SOURCE EXTRACT:
[Start]
I am going to put down the things I have learned since becoming an avid ebay shopper and seller. I do not work for ebay nor am I trying to promote them for any reason. I know there is a lot to be found out there in the world of auction buying! I get a lot of the same comments about ebay shopping that I do about vintage/thrift store shopping! Mostly

"I don't know where to start"
"I can never find anything good"
"I always lose out in the last couple seconds"

Ok, that last one doesn't apply so much, but you get the picture.

So if you're really into finding things that no one else has, ebay can be invaluable. Especially when it comes to vintage. I mean, being an ebay vintage seller myself, I am still aware that there are approximately forty billion other ebay vintage sellers. That is a rough estimate. Most of my shopping on ebay is for vintage clothing and accessories so most of my guidelines are geared toward that realm. I think you'll find that the same principles apply to most everything on the site!

 For the experienced ebay shopper, the following guidelines are probably old news.

So here goes...

1. Get a Paypal accout. It is not hard and without one shopping on ebay is nearly impossible. Just do it.

2. Get an ebay account. This sounds obvious but I am covering all my bases. It is free and it allows you to keep track of everything. 

Now, as far as searching and FINDING what you want on ebay...
[End]
TASK A:
Render the records below as a numbered list, omitting any blank lines and leaving out the pictures.
The text and the records come from separate, unrelated sources.

DATA PROVIDED:
[Start]
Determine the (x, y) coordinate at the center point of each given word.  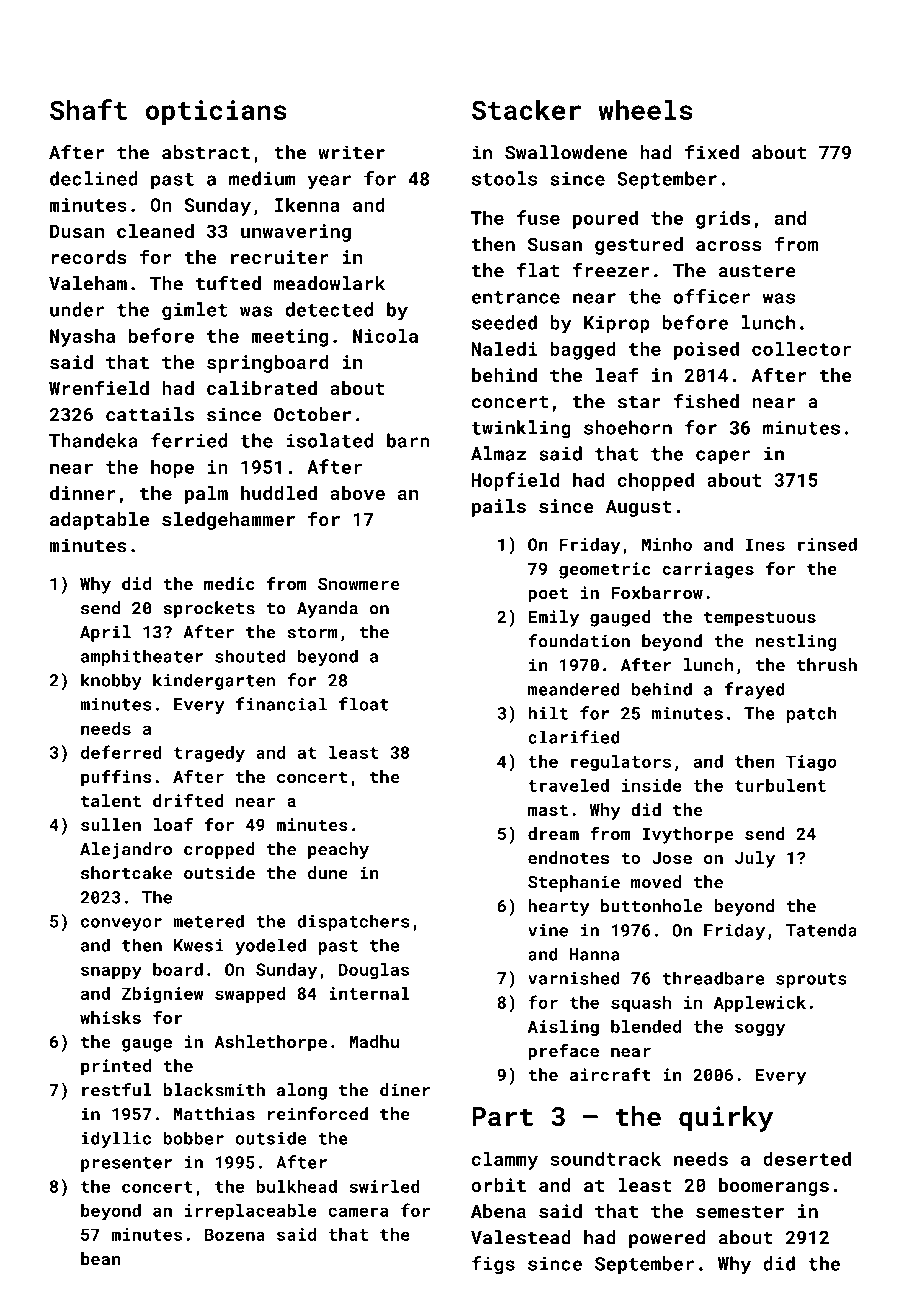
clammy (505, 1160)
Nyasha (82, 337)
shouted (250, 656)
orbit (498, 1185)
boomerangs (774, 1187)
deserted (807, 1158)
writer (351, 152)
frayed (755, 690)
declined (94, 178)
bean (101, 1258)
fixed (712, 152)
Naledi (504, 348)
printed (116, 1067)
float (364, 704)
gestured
[End]
TASK B:
Revise the ebay shopping text, reproducing everything from "So if you're" down to "So here goes...", with "guidelines" replaced by "tips".

CORRECT RESULT A:
1. Determine the (x, y) coordinate at the center point of each given word.  
2. clammy (505, 1160)
3. Nyasha (82, 337)
4. shouted (250, 656)
5. orbit (498, 1185)
6. boomerangs (774, 1187)
7. deserted (807, 1158)
8. writer (351, 152)
9. frayed (755, 690)
10. declined (94, 178)
11. bean (101, 1258)
12. fixed (712, 152)
13. Naledi (504, 348)
14. printed (116, 1067)
15. float (364, 704)
16. gestured

CORRECT RESULT B:
So if you're really into finding things that no one else has, ebay can be invaluable. Especially when it comes to vintage. I mean, being an ebay vintage seller myself, I am still aware that there are approximately forty billion other ebay vintage sellers. That is a rough estimate. Most of my shopping on ebay is for vintage clothing and accessories so most of my tips are geared toward that realm. I think you'll find that the same principles apply to most everything on the site!

 For the experienced ebay shopper, the following tips are probably old news.

So here goes...